1/n — PHASE I (Suppliers)

Is there a certain hierarchical order observed in the adoption of SWITS as suggested by IADB/WSA?

SWIT like GIS, Hydraulic Modeling, Asset Management should be developed in an initial preparation phase prior to implementing a capital intensive SWIT. Figure below shows a flow diagram of suggested preparation and implementation sequence of SWIT. (see IADB 2017, 41)

SWIT.png

Method 1) CORRELATION AND REGRESSION

Correlation found in SWIT adoption

I look for some correlations between various key variables indicating adoption of certain SWIT solutions in the Brazil sample.

Assumptions

  • For simplicity, all variables have been recoded as binary 0/1
    • 1 = (YES) includes {Yes, InConstruciton}
    • 0 = (No) includes {No, DK}
  • Based on my understanding of the above, I divide the tools in 3 tiers of increasing complexity/innovation degree. Tier 1:
    • LossMech = Q24_VolLossMech_Has
    • GISpipes = Q58a_GIS_Pipe_Has
    • HidrMod = Q60_HidrMod_Has Tier 2:
    • DMA = Q62_DMA_Has,
    • Press = Q65_PressSyst_Has,
    • SCADA = Q68_SCADA_UtilLevel,
  • Tier 3:
    • LeaksAn = Q39_LeaksDetection_Analyzed
    • AMR = Q67b_MeterUtilLevel_AMR Yes = {Allmeters, SomeMeters, InConstr} NO = {Possible, Not USEd, }
    • AMI = Q67c_MeterUtilLevel_AMI Yes = {Allmeters, SomeMeters, InConstr} NO = {Possible, Not USEd, }

Results correlation

Based on a first check, the adoption of the SWIT technologies shows some expected results. Within tiers there is fairly strong correlation, but not a very noticeable pattern.
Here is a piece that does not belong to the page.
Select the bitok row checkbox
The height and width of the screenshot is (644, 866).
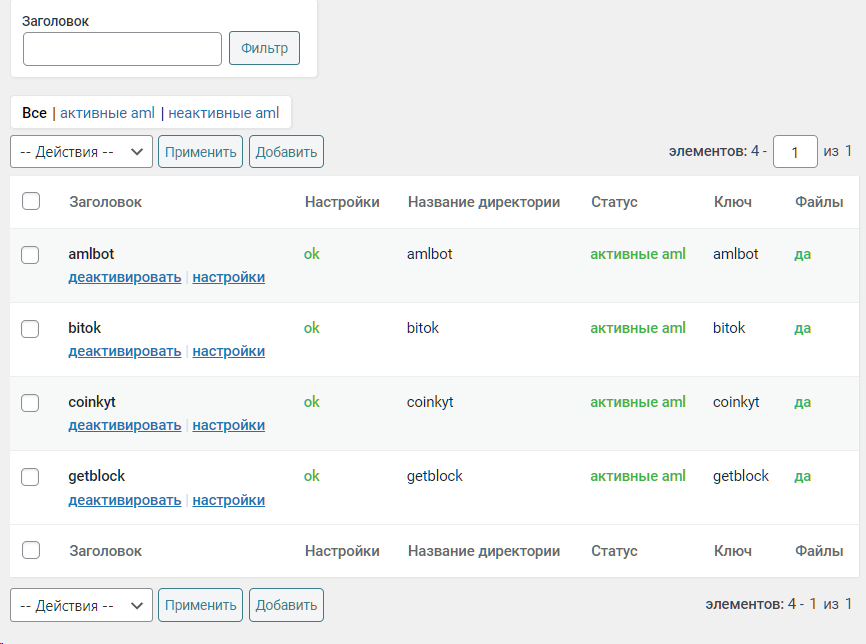click(31, 329)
pacman::p_load(here, corrplot, ggcorrplot) 
load(here::here("output", "swit_sets.Rdata"))

# Building vectors of Variates and their own block corr matrix ----
X1 <- as.matrix(swit_sets[,3:5])   # the foundation SWITs ("LossMech" "GISpipes" "HidrMod")
# colnames(X1)
X2 <- as.matrix(swit_sets[,6:8])   # the foundation++ SWITs ("DMA"   "Press" "SCADA" )
# colnames(X2)
Y <- as.matrix(swit_sets[,9:11])  # the highest level meters ("LeaksAn" "AMR"     "AMI" )
# colnames(Y)

# Correlations Within VARIATES (vectors)  ------------------------------------------
X1_corr <- cor(X1) # fairly high positive corr 
X2_corr <- cor(X2)# fairly high positive corr 
Y_corr <- cor(Y)# fairly high positive corr  (except Leaks An)
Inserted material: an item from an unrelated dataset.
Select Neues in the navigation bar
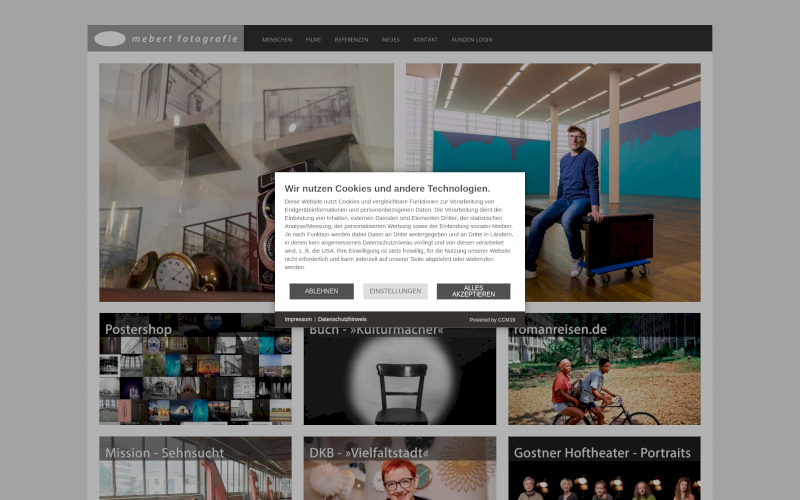The image size is (800, 500). tap(391, 40)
All_corr <- cor(swit_sets[ ,3:11])
# All_corr

# corrplot(All_corr)
SWITcorplotTri.png

Results logistic regression

I use separate univariate multiple regressions on each of the binary dependent variables in Y (LeaksAn, AMR, AMI), which are considered the highest level of SWIT, to see if there is any effect of the lower tier SWITS. Nothing seems significant.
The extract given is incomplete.